74 manipulation des comprimés et gestion de complications pour valider les pratiques du patient au quotidien.68

Le concept de clinique des anticoagulants (CAC), en plus de l’aspect d’éducation thérapeutique du patient, a pour objectif de sécuriser la prise d'un AVK. Lors d’une étude, CHIQUETTE et al. ont pu montrer que le recours à une CAC réduisait les hémorragies majeures de 3,9 à 1,3 %.83 Egalement, dans une étude non comparative PALARETI a retrouvé un faible taux d’hémorragies majeures et fatales (respectivement 1,1 et 0,25 pour 100 patients/ année) par rapport aux taux habituellement décrits dans la littérature. Ces bons résultats sur le taux d’hémorragies ne sont pas contrebalancés par une augmentation des taux d’évènements thrombotiques (3,5 pour 100 patients/année). De plus, le suivi des malades par ces cliniques diminuerait d’un facteur 3 à 4 la morbidité et la mortalité engendrées par la prise d’AVK.68 Une étude multicentrique mise en place en 2003 dans 7 centres français (Toulouse, Saint Etienne, Brest, Strasbourg, Lille, Limoges et Dôle) ayant pour but de comparer la survenue d’évènements cliniques (thrombotiques et hémorragiques) entre des patients traités de façon conventionnelle et des patients pris en charge dans des CAC, montre une amélioration des résultats en faveur de la CAC. Bien que les résultats ne soient pas significatifs, l’incidence des évènements (récidives hémorragiques et hémorragies majeurs) était de 6,8% dans le groupe suivi par la CAC et de 8,8% dans le groupe suivi conventionnel. Quant à la mortalité, elle était 2 fois plus importante dans le groupe conventionnel par rapport au groupe suivi par la CAC (6,8% vs 3,2% des patients).89 Au-delà de son efficacité sur les évènements cliniques, la CAC a également fait ses preuves au niveau biologique.
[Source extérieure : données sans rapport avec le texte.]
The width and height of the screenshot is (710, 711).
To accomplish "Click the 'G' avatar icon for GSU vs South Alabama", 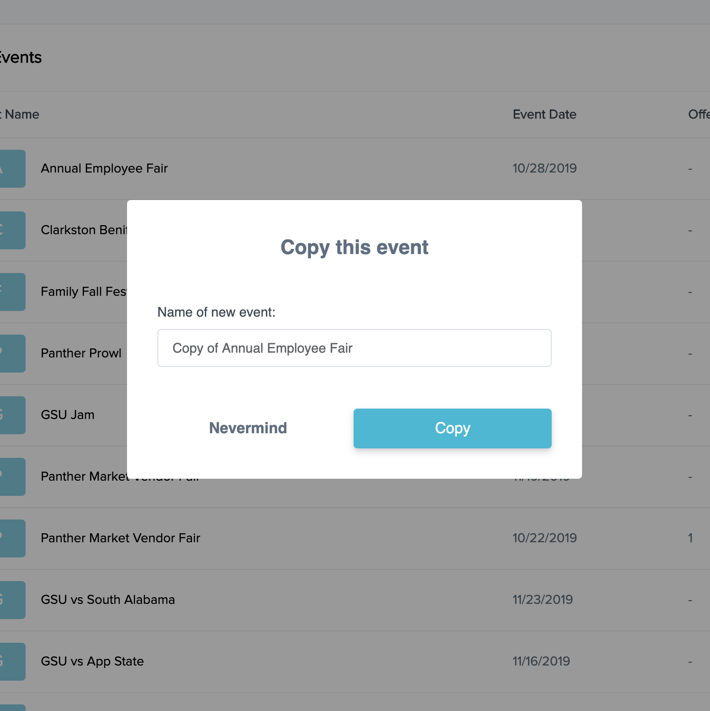I will pyautogui.click(x=12, y=600).
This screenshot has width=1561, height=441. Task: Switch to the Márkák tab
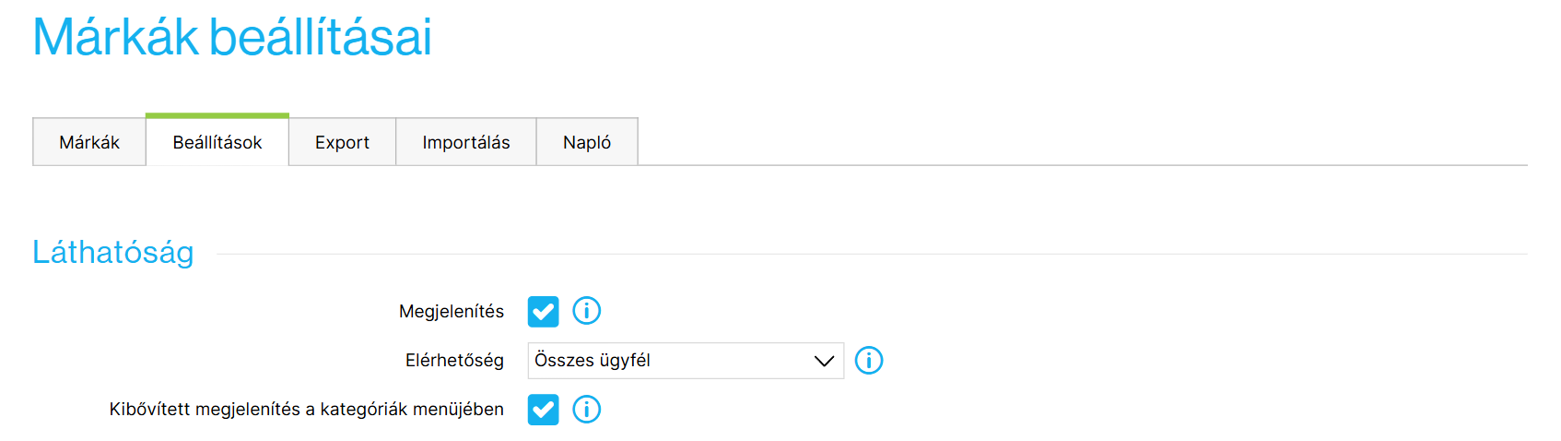point(89,142)
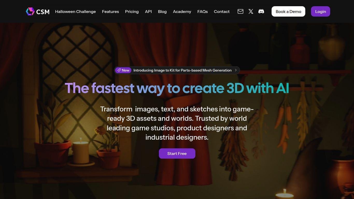Go to the FAQs section
Screen dimensions: 354x199
click(202, 12)
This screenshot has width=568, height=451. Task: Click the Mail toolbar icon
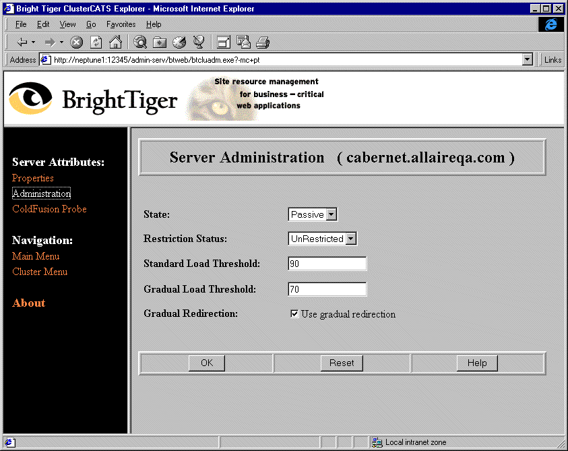coord(243,42)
Au cours d’une étude multicentrique, il a été mis en évidence que l'INR est maintenu à la valeur souhaitée pendant 50 à 60 % de la durée du traitement quand le patient est suivi hors CAC alors que cette durée est à plus de 70% lorsqu’une CAC est sollicitée pour accompagner le patient.85 De même, lors d’une étude française comparant le temps passé dans la fourchette thérapeutique d’INR prédéfini de 163 patients/année suivis par la CAC et de 149 patients/ année suivis de façon conventionnelle, les résultats sont en faveur des patients suivis par la CAC qui passent plus de temps dans la fourchette thérapeutique d’INR prédéfini (54,1 ± 19,7 versus 70,1 ± 12,5 ; p < 0,001).90

Toutes ces études confirment que, quelque soit le procédé, le recours à une éducation thérapeutique pour la prise d’AVK est indispensable.